• **INSTRUCTIONS FOR THE TASK**: Your job is to copy all the entries precisely as they stand.

• **RECORDS**:
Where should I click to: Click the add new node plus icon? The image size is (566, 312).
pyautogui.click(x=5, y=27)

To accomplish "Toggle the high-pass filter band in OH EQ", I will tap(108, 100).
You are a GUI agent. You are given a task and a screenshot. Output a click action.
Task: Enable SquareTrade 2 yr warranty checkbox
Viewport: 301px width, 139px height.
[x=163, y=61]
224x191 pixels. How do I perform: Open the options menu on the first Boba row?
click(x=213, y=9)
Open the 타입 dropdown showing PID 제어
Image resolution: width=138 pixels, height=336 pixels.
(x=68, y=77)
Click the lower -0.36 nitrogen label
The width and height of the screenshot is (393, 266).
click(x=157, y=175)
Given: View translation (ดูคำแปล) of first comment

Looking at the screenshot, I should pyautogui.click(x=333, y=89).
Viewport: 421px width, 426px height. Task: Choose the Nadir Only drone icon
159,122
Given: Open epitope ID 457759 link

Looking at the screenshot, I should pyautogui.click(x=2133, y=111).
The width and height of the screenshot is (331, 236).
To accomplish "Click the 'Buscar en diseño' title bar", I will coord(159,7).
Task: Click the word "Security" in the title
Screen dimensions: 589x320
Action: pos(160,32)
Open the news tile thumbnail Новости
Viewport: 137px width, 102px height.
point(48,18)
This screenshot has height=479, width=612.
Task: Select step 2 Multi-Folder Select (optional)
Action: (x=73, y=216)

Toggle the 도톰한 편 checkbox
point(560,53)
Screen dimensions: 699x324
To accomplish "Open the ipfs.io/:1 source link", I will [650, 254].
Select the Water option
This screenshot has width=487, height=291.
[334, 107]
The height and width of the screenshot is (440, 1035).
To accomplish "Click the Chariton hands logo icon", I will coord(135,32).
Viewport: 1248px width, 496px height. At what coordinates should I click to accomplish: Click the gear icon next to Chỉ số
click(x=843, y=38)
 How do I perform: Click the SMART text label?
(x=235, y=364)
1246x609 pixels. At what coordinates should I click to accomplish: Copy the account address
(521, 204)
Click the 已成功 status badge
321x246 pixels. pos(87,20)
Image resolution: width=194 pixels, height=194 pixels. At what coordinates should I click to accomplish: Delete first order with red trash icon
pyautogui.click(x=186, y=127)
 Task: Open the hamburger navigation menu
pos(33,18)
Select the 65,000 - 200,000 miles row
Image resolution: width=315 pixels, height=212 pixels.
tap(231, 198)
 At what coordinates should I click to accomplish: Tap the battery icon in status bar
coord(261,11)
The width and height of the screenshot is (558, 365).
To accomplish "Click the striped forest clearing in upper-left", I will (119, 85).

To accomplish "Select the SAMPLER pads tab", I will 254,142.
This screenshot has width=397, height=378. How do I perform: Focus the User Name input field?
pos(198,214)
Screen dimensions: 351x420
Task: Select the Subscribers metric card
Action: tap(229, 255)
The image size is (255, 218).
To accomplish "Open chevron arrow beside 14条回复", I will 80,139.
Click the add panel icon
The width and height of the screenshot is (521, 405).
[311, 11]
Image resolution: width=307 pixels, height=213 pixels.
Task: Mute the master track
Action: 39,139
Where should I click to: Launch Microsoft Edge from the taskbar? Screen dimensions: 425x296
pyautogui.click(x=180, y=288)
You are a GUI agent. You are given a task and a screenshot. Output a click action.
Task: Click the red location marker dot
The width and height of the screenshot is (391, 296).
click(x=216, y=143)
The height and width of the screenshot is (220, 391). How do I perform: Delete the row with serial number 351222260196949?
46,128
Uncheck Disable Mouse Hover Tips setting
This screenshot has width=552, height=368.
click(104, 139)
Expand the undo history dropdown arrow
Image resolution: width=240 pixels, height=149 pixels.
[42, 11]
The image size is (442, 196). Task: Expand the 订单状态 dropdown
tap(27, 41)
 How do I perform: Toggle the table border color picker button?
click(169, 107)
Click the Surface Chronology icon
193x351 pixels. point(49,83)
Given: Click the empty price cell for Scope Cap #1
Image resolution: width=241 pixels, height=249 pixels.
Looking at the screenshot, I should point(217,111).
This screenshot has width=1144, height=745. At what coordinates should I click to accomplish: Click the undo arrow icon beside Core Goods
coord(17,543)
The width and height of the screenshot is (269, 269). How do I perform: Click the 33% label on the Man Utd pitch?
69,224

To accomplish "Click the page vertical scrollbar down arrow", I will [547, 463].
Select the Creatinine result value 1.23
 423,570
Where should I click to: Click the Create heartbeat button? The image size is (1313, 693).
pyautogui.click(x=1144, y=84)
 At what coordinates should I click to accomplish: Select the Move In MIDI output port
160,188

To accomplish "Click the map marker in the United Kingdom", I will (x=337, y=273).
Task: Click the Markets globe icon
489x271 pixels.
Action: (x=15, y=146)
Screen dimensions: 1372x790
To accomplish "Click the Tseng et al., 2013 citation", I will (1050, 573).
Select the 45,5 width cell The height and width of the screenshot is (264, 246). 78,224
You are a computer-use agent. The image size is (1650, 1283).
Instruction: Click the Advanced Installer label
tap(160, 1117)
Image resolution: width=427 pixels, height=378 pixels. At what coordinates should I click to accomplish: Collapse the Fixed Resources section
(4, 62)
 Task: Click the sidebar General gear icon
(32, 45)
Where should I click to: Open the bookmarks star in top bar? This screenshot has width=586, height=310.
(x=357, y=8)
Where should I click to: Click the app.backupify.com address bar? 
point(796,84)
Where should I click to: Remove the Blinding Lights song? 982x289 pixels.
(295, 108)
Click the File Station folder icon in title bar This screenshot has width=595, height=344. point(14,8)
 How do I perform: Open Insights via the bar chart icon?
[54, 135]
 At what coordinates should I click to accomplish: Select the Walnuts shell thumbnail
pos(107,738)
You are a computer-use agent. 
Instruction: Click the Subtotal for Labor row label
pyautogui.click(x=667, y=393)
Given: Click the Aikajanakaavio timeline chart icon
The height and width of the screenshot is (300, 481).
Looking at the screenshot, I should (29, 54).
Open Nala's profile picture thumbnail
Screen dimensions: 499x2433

• **RESPONSE FOR THIS EXERCISE**:
Where should I click to: Click the add new node plus icon? The image size is (566, 312).
pyautogui.click(x=5, y=27)

To accomplish "Toggle the high-pass filter band in OH EQ", I will tap(108, 100).
You are a GUI agent. You are given a task and a screenshot. Output a click action.
Task: Enable SquareTrade 2 yr warranty checkbox
Viewport: 301px width, 139px height.
[x=163, y=61]
224x191 pixels. How do I perform: Open the options menu on the first Boba row?
click(x=213, y=9)
Open the 타입 dropdown showing PID 제어
Image resolution: width=138 pixels, height=336 pixels.
(x=68, y=77)
Click the lower -0.36 nitrogen label
The width and height of the screenshot is (393, 266).
click(x=157, y=175)
Given: View translation (ดูคำแปล) of first comment

Looking at the screenshot, I should pyautogui.click(x=333, y=89).
Viewport: 421px width, 426px height. Task: Choose the Nadir Only drone icon
159,122
Given: Open epitope ID 457759 link

Looking at the screenshot, I should pyautogui.click(x=2133, y=111).
The width and height of the screenshot is (331, 236).
To accomplish "Click the 'Buscar en diseño' title bar", I will coord(159,7).
Task: Click the word "Security" in the title
Screen dimensions: 589x320
Action: pos(160,32)
Open the news tile thumbnail Новости
Viewport: 137px width, 102px height.
point(48,18)
This screenshot has height=479, width=612.
Task: Select step 2 Multi-Folder Select (optional)
Action: (x=73, y=216)

Toggle the 도톰한 편 checkbox
point(560,53)
Screen dimensions: 699x324
To accomplish "Open the ipfs.io/:1 source link", I will [650, 254].
Select the Water option
This screenshot has width=487, height=291.
[334, 107]
The height and width of the screenshot is (440, 1035).
To accomplish "Click the Chariton hands logo icon", I will coord(135,32).
Viewport: 1248px width, 496px height. At what coordinates should I click to accomplish: Click the gear icon next to Chỉ số
click(x=843, y=38)
 How do I perform: Click the SMART text label?
(x=235, y=364)
1246x609 pixels. At what coordinates should I click to accomplish: Copy the account address
(521, 204)
Click the 已成功 status badge
321x246 pixels. pos(87,20)
Image resolution: width=194 pixels, height=194 pixels. At what coordinates should I click to accomplish: Delete first order with red trash icon
pyautogui.click(x=186, y=127)
 Task: Open the hamburger navigation menu
pos(33,18)
Select the 65,000 - 200,000 miles row
Image resolution: width=315 pixels, height=212 pixels.
tap(231, 198)
 At what coordinates should I click to accomplish: Tap the battery icon in status bar
coord(261,11)
The width and height of the screenshot is (558, 365).
To accomplish "Click the striped forest clearing in upper-left", I will (119, 85).

To accomplish "Select the SAMPLER pads tab", I will 254,142.
This screenshot has width=397, height=378. How do I perform: Focus the User Name input field?
pos(198,214)
Screen dimensions: 351x420
Task: Select the Subscribers metric card
Action: tap(229, 255)
The image size is (255, 218).
To accomplish "Open chevron arrow beside 14条回复", I will 80,139.
Click the add panel icon
The width and height of the screenshot is (521, 405).
[311, 11]
Image resolution: width=307 pixels, height=213 pixels.
Task: Mute the master track
Action: 39,139
Where should I click to: Launch Microsoft Edge from the taskbar? Screen dimensions: 425x296
pyautogui.click(x=180, y=288)
You are a GUI agent. You are given a task and a screenshot. Output a click action.
Task: Click the red location marker dot
The width and height of the screenshot is (391, 296).
click(x=216, y=143)
The height and width of the screenshot is (220, 391). How do I perform: Delete the row with serial number 351222260196949?
46,128
Uncheck Disable Mouse Hover Tips setting
This screenshot has width=552, height=368.
click(104, 139)
Expand the undo history dropdown arrow
Image resolution: width=240 pixels, height=149 pixels.
[42, 11]
The image size is (442, 196). Task: Expand the 订单状态 dropdown
tap(27, 41)
 How do I perform: Toggle the table border color picker button?
click(169, 107)
Click the Surface Chronology icon
193x351 pixels. point(49,83)
Given: Click the empty price cell for Scope Cap #1
Image resolution: width=241 pixels, height=249 pixels.
Looking at the screenshot, I should point(217,111).
This screenshot has width=1144, height=745. At what coordinates should I click to accomplish: Click the undo arrow icon beside Core Goods
coord(17,543)
The width and height of the screenshot is (269, 269). How do I perform: Click the 33% label on the Man Utd pitch?
69,224

To accomplish "Click the page vertical scrollbar down arrow", I will [547, 463].
Select the Creatinine result value 1.23
 423,570
Where should I click to: Click the Create heartbeat button? The image size is (1313, 693).
pyautogui.click(x=1144, y=84)
 At what coordinates should I click to accomplish: Select the Move In MIDI output port
160,188

To accomplish "Click the map marker in the United Kingdom", I will (x=337, y=273).
Task: Click the Markets globe icon
489x271 pixels.
Action: (x=15, y=146)
Screen dimensions: 1372x790
To accomplish "Click the Tseng et al., 2013 citation", I will (1050, 573).
Select the 45,5 width cell The height and width of the screenshot is (264, 246). 78,224
You are a computer-use agent. The image size is (1650, 1283).
Instruction: Click the Advanced Installer label
tap(160, 1117)
Image resolution: width=427 pixels, height=378 pixels. At what coordinates should I click to accomplish: Collapse the Fixed Resources section
(4, 62)
 Task: Click the sidebar General gear icon
(32, 45)
Where should I click to: Open the bookmarks star in top bar? This screenshot has width=586, height=310.
(x=357, y=8)
Where should I click to: Click the app.backupify.com address bar? 
point(796,84)
Where should I click to: Remove the Blinding Lights song? 982x289 pixels.
(295, 108)
Click the File Station folder icon in title bar This screenshot has width=595, height=344. point(14,8)
 How do I perform: Open Insights via the bar chart icon?
[54, 135]
 At what coordinates should I click to accomplish: Select the Walnuts shell thumbnail
pos(107,738)
You are a computer-use agent. 
Instruction: Click the Subtotal for Labor row label
pyautogui.click(x=667, y=393)
Given: Click the Aikajanakaavio timeline chart icon
The height and width of the screenshot is (300, 481).
Looking at the screenshot, I should (29, 54).
Open Nala's profile picture thumbnail
Screen dimensions: 499x2433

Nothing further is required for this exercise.